- [Problem to work on]: With pictures removed, print the listing exactly.

- [Given information]:
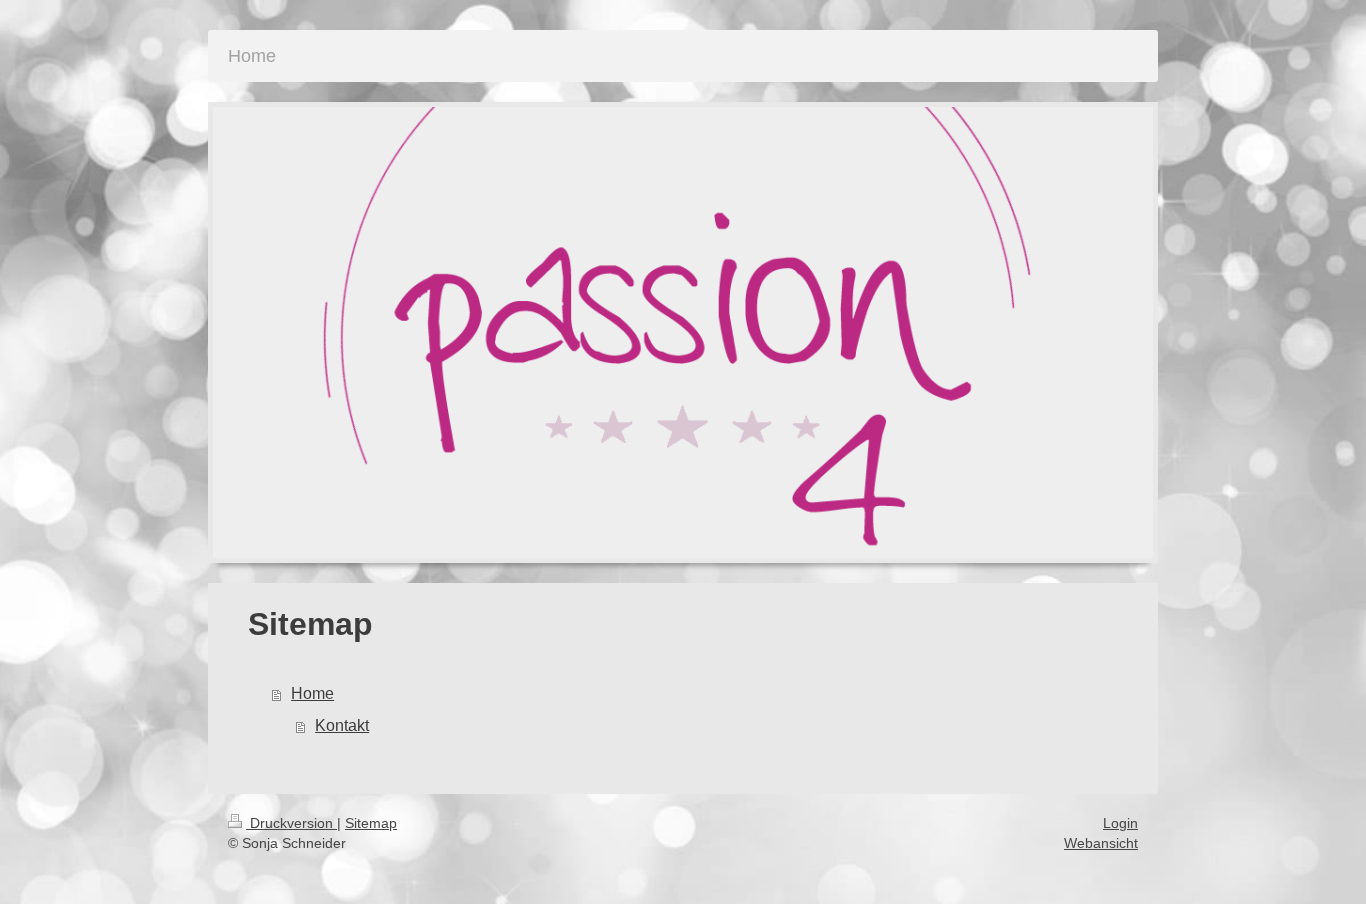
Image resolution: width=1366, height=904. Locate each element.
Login (1120, 823)
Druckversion (291, 823)
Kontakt (342, 725)
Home (312, 693)
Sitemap (371, 823)
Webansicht (1101, 843)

- [Problem solution]:
Image resolution: width=1366, height=904. Locate each element.
Login (1120, 823)
Druckversion (291, 823)
Kontakt (342, 725)
Home (312, 693)
Sitemap (371, 823)
Webansicht (1101, 843)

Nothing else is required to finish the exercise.